SOKNLBT#

class capymoa.regressor.SOKNLBT[source]#

Bases: MOARegressor

The base tree for Self-Optimising K Nearest Leaves as distribed by Sun. at el.

SOKNLBT modifies the FIMT-DD algorithm to store information at the leaves that allows SOKNL to calculate the distance between a given instance and a leaf.

See also capymoa.regressor.SOKNL and py:class:capymoa.regressor.FIMTDD See capymoa.base.MOARegressor for train and predict.

Reference:

Sun, Yibin, Bernhard Pfahringer, Heitor Murilo Gomes, and Albert Bifet. “SOKNL: A novel way of integrating K-nearest neighbours with adaptive random forest regression for data streams.” Data Mining and Knowledge Discovery 36, no. 5 (2022): 2006-2032.

Example usage:

>>> from capymoa.datasets import Fried
    >>> from capymoa.regressor import SOKNLBT
    >>> from capymoa.evaluation import prequential_evaluation
>>> stream = Fried()
>>> schema = stream.get_schema()
>>> learner = SOKNLBT(schema)
>>> results = prequential_evaluation(stream, learner, max_instances=1000)
>>> results["cumulative"].rmse()
4.950050301515773
__init__(
schema: Schema,
subspace_size_size: int = 2,
split_criterion: SplitCriterion | str = 'VarianceReductionSplitCriterion',
grace_period: int = 200,
split_confidence: float = 1e-07,
tie_threshold: float = 0.05,
page_hinckley_alpha: float = 0.005,
page_hinckley_threshold: int = 50,
alternate_tree_fading_factor: float = 0.995,
alternate_tree_t_min: int = 150,
alternate_tree_time: int = 1500,
learning_ratio: float = 0.02,
learning_ratio_decay_factor: float = 0.001,
learning_ratio_const: bool = False,
random_seed: int | None = None,
) None[source]#

Construct SelfOptimisingBaseTree.

Parameters:
  • subspace_size_size – Number of features per subset for each node split.

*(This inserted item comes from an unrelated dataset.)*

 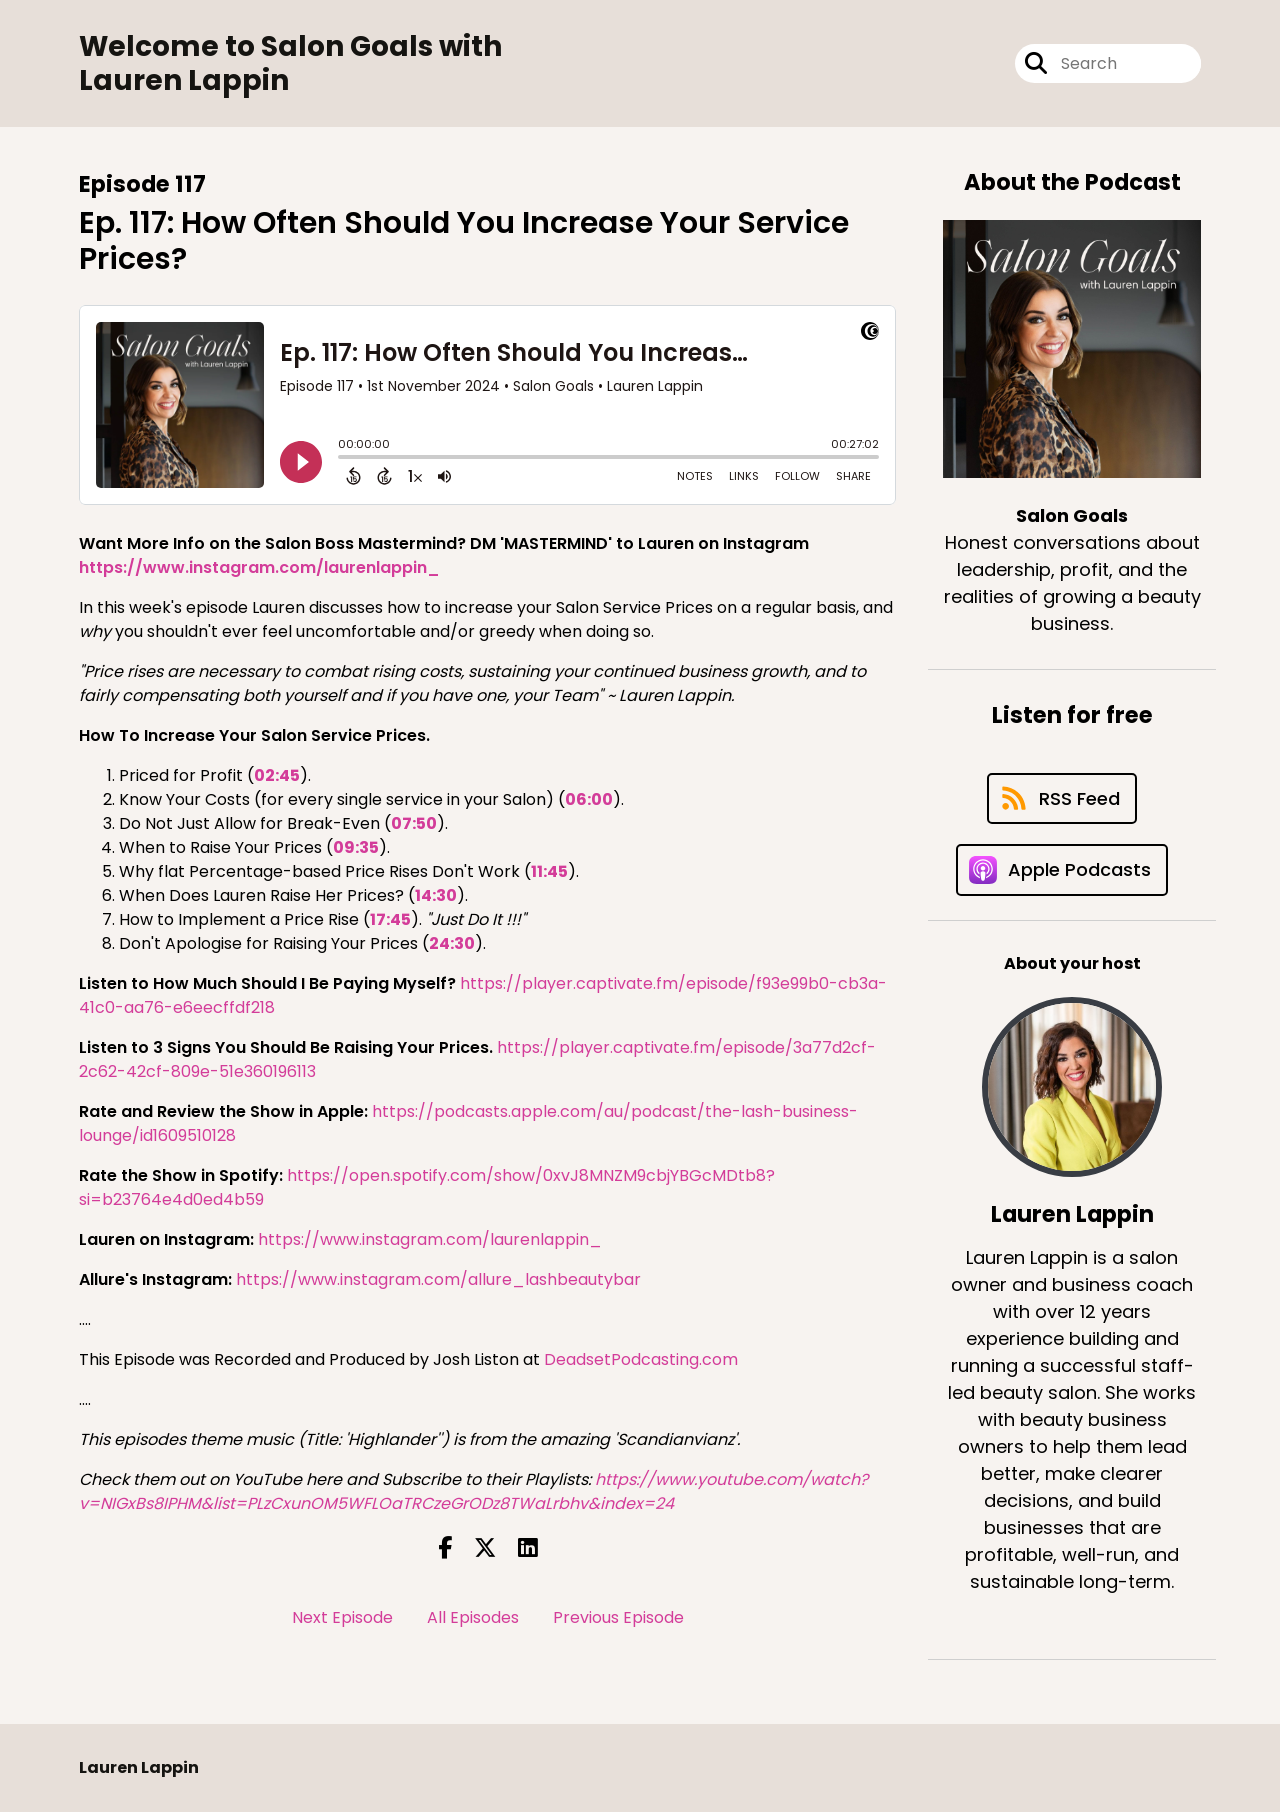 I want to click on https://www.instagram.com/laurenlappin_, so click(x=259, y=567).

Negative values = #features - k

  • split_criterion – Split criterion to use.

  • grace_period – Number of instances a leaf should observe between split attempts.

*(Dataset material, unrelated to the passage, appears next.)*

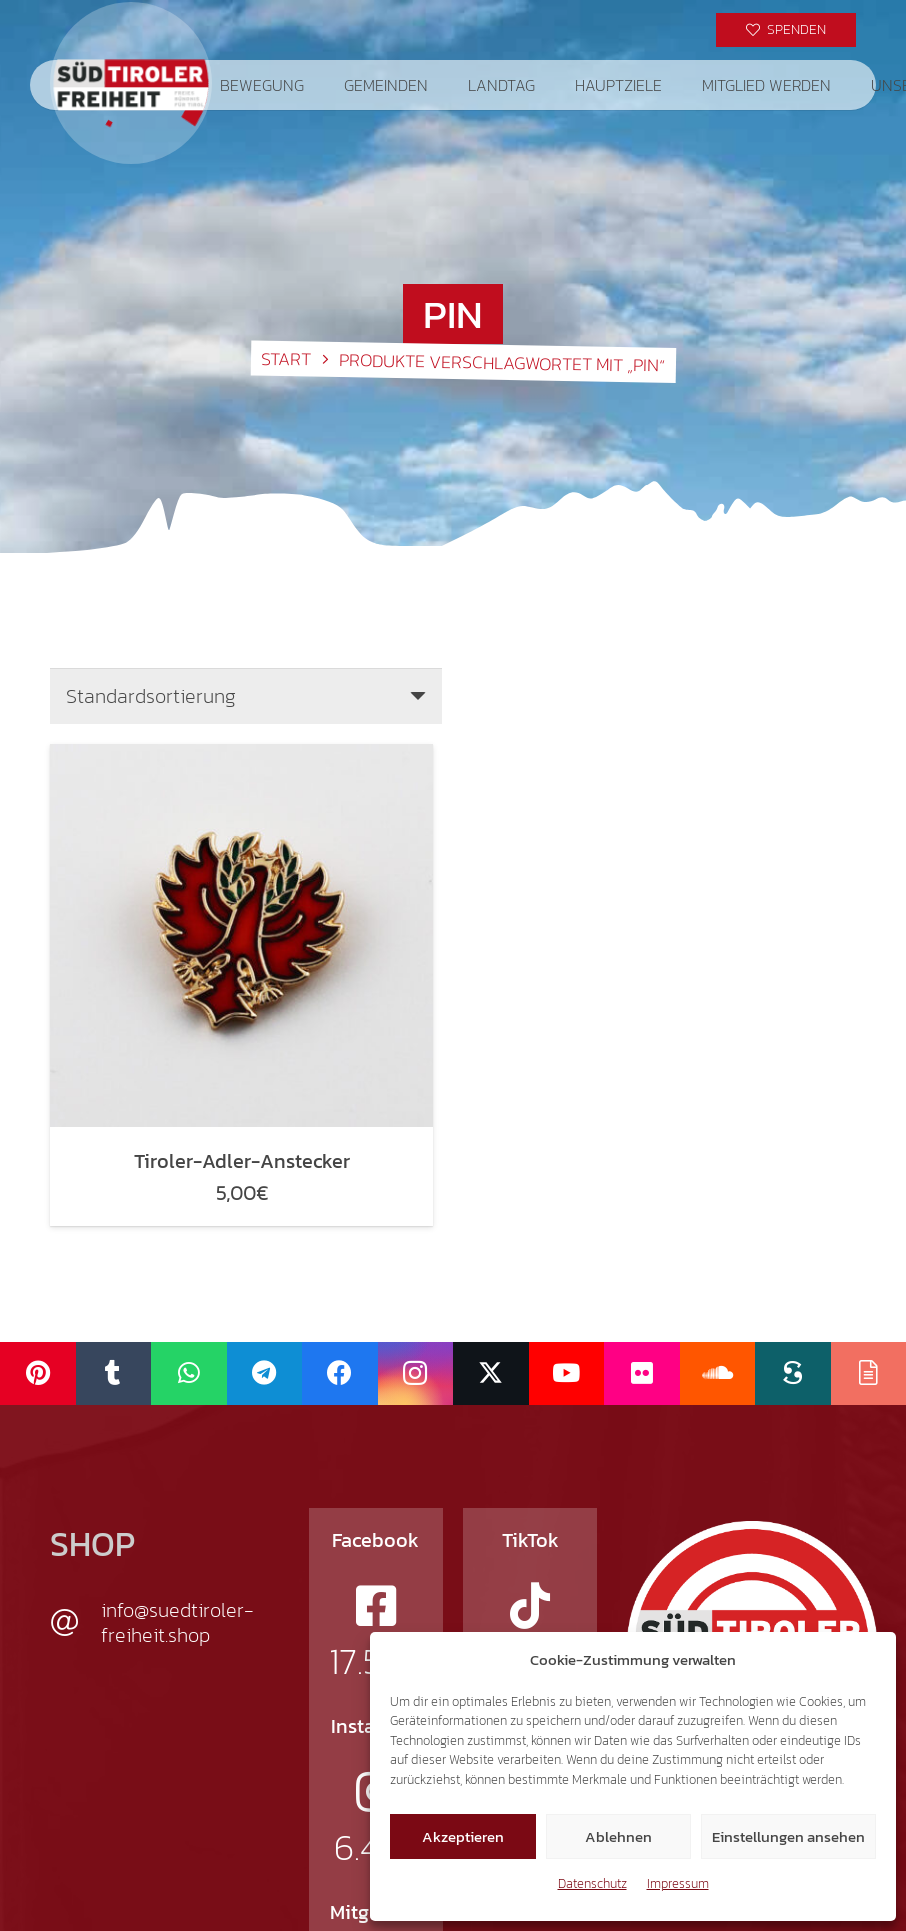  What do you see at coordinates (530, 1606) in the screenshot?
I see `[fab|tiktok]` at bounding box center [530, 1606].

  • split_confidence – Allowed error in split decision, values close to 0 will take long to decide.

  • tie_threshold – Threshold below which a split will be forced to break ties.

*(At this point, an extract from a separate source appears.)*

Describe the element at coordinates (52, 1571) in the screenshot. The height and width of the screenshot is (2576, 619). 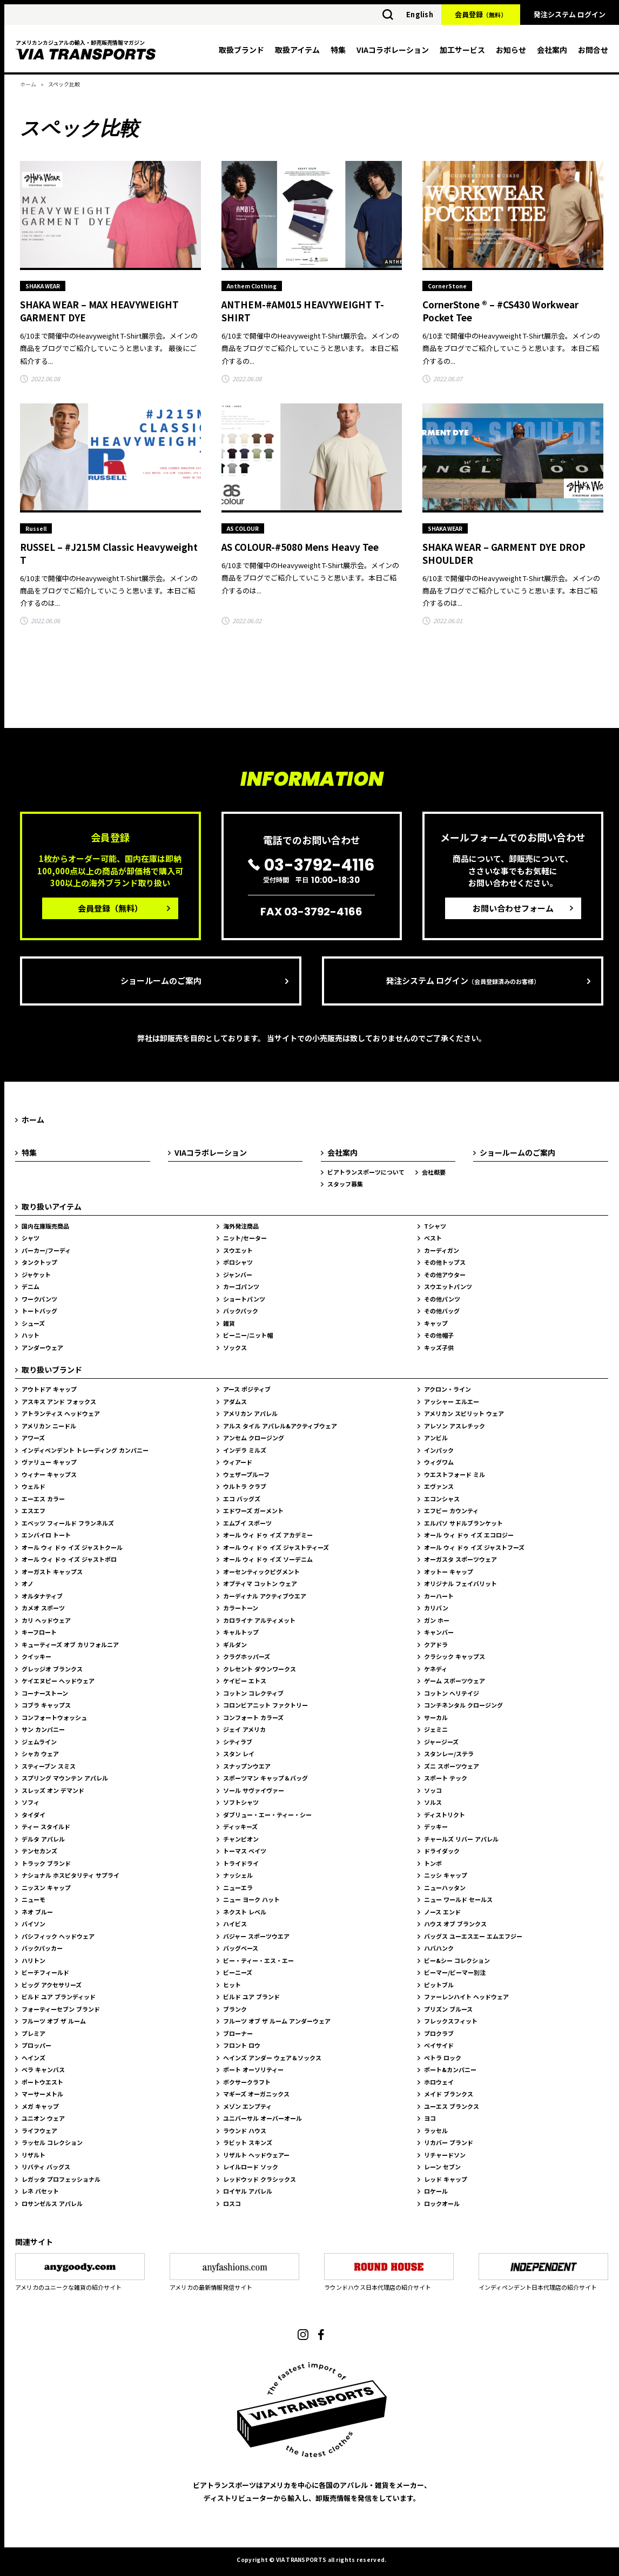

  • page_hinckley_alpha – Alpha value to use in the Page Hinckley change detection tests.

  • page_hinckley_threshold – Threshold value used in the Page Hinckley change detection tests.

  • alternate_tree_fading_factor – Fading factor used to decide if an alternate tree should replace an original.

  • alternate_tree_t_min – Tmin value used to decide if an alternate tree should replace an original.

  • alternate_tree_time – The number of instances used to decide if an alternate tree should be discarded.

  • learning_ratio – Learning ratio to used for training the Perceptrons in the leaves.

  • learning_ratio_decay_factor – Learning rate decay factor (not used when learning rate is constant).

  • learning_ratio_const – Keep learning rate constant instead of decaying.

CLI_help()[source]#
predict(instance)[source]#
train(instance)[source]#